There was exciting news on the eating disorder research front this past week: did you catch it?
In an article published in the International Journal of Eating Disorders on November 19, “Parents know best: Caregiver Perspectives on eating disorder recovery,” the researchers surveyed parents around the world for our definition of recovery and our experiences with our own children’s outcomes.
The response surprised the researchers. It was enthusiastic, passionate, generous… and unsatisfied. This didn’t surprise us at F.E.A.S.T, though!
We are not surprised that parents defined full recovery differently than research usually does with weight targets and eating symptoms. Parents defined full recovery in ways that only parents, perhaps, would truly see: someone free of the compulsions and behaviors of an eating disorder, eating normally, behaving normally, feeling normal, but they didn’t stop there. Parents, who have known the person all their life, saw full recovery as “a life worth living.” Not just free of the eating disorder but living their own full and authentic life.
Parents are not built to settle for limping along without need for medical or psychiatric intervention. Parents also know instinctively, and this was supported by the research as well, that full recovery more often leads to lasting recovery. Parents who are made to settle for less than that know that it isn’t enough, that being recovered is not just being discharged from treatment.
None of this surprises me because at F.E.A.S.T. our community has been saying these things for a decade: that treatment is coming too late, delivered too weakly, coordinated so chaotically, supported too poorly, withdrawn too early, and exists outside the context of real life. Parents have been saying that forever, and despite there being better treatments — in theory — those interventions are not reaching or not strong enough for real families in our real worlds.
Parents are angry and scared and confused.

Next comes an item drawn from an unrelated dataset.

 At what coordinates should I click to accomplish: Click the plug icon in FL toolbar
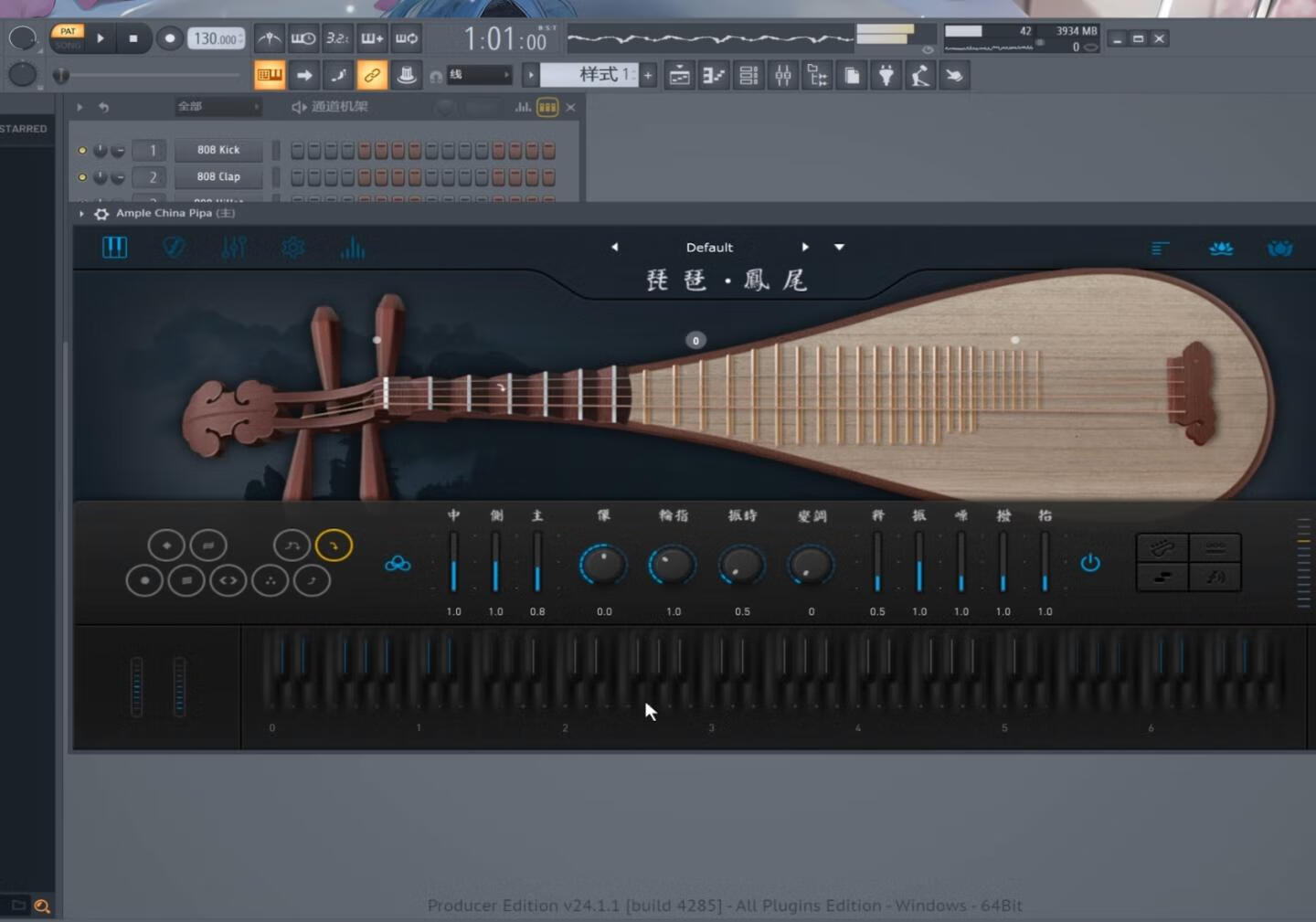coord(886,76)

Much has been made of the low recovery rates for the survey responders. I’d like to offer some context on that “21% recovery rate” being cited. That was for full recovery as defined by parents, and that was from the survey population, not the full parent population.

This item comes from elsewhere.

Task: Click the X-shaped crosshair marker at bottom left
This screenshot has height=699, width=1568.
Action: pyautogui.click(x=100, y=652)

The 21% was for the parents reachable right now by forums and social media. And that is a community I know well: it is my own address book, mailing lists, and community. What isn’t in that study population are the thousands of families who have passed through and moved on. And millions more who never even found the active and rich network of English-speaking internet-savvy families who can be easily reached in 2019. Families whose affected people have recovered usually move on: the experience of caring for an eating disorder diagnosis is frightening and exhausting and regardless of outcome often something people want to leave behind as soon as possible. I have many, many apology letters on my hard drive from parents who were once deeply involved with our community who simply couldn’t bear to see one more family suffering, couldn’t continue to be reminded of the exhaustion and the fear for their children’s life. Generations of mentors on our forums turned it over to newer families and have gone on to other interests and topics. If we were able to access a true random sampling of that population I suspect we’d see very different numbers on recovery rates, but the very same definition of full recovery.

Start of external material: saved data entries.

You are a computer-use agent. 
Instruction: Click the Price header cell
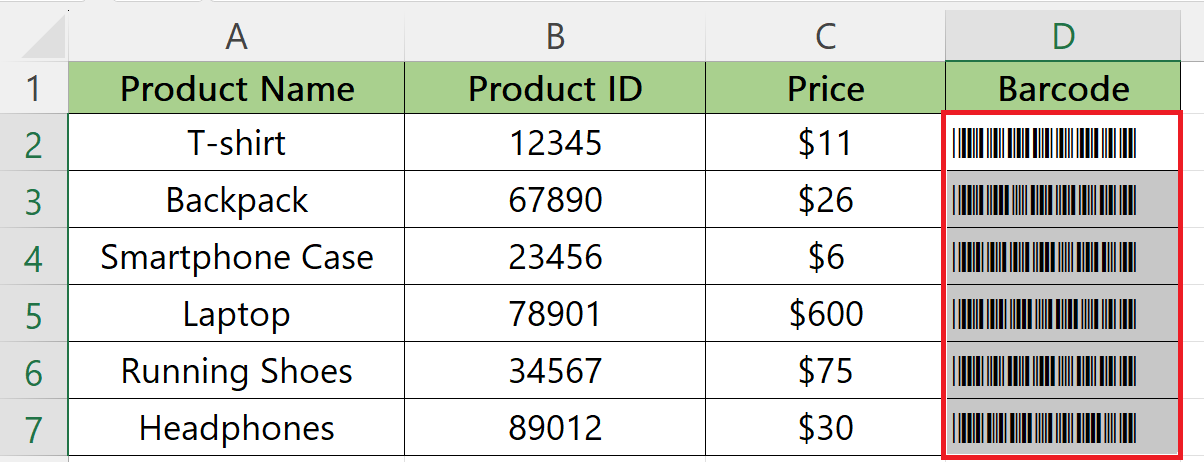click(825, 87)
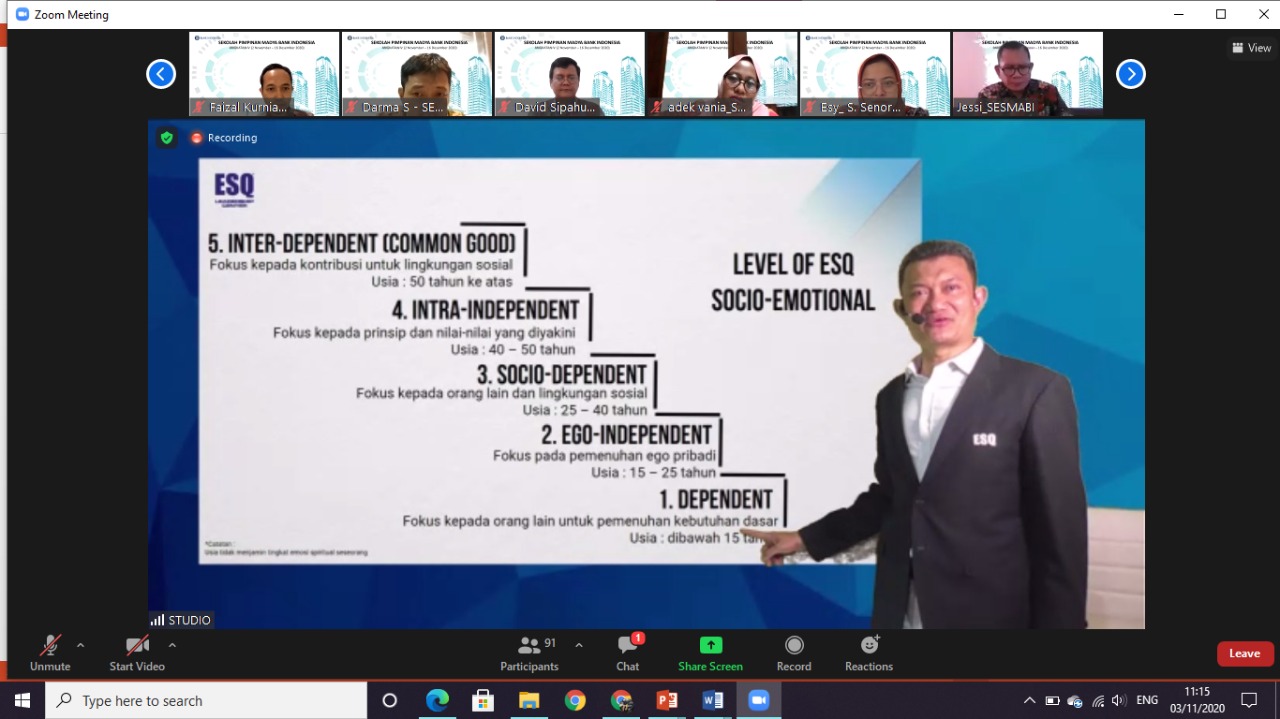Show hidden system tray icons
This screenshot has height=719, width=1280.
(1029, 700)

Another population of parents have left, and those are the ones who I most hope see this research. They believed in full recovery but felt alienated by the rah-rah you can do it language of online communication. They moved on feeling judged and condescended to. They too could tell the stories of healthcare providers who failed to give early warning, partners who couldn’t manage to align for treatment, mixed messages from members of the team, co-morbid issues that disrupted treatment, the needs of other siblings or grandparents, financial constraints, language difficulties, parental illness, and uncontrollable symptoms. The odds are stacked against families from the start: the world is not yet ready to help us when our kids get ill. Only the most fortunate get appropriate care, and the even more fortunate are able to draw a full circle to contain the disorder in the real world. All families want recovery and would do everything they could to save their child, but parents can’t do it alone. If we don’t recognize that alienation, we risk harming families not just by the ravages of the eating disorder but by driving away the families who need support and feeling heard the most.
I hope those families see this research and feel heard and included.
I also hope the one-fifth of our community who remain after recovery: who mentor and support and cheer on and share resources and meet for coffee and who support what F.E.A.S.T. is doing know how appreciated you are. You stay and fight for other families in your way: you do your bit to empower others and show by example that recovery is possible and why. You are needed, you are appreciated.
And the many longtime members of the community who remain after your own loved ones have been lost to permanent estrangement or death. And those for whom the illness remains after many years and interventions, alongside your steadfast hope: you are so appreciated. Your participation in the study and in the community and as my mentors and teachers is vital and never ever taken for granted.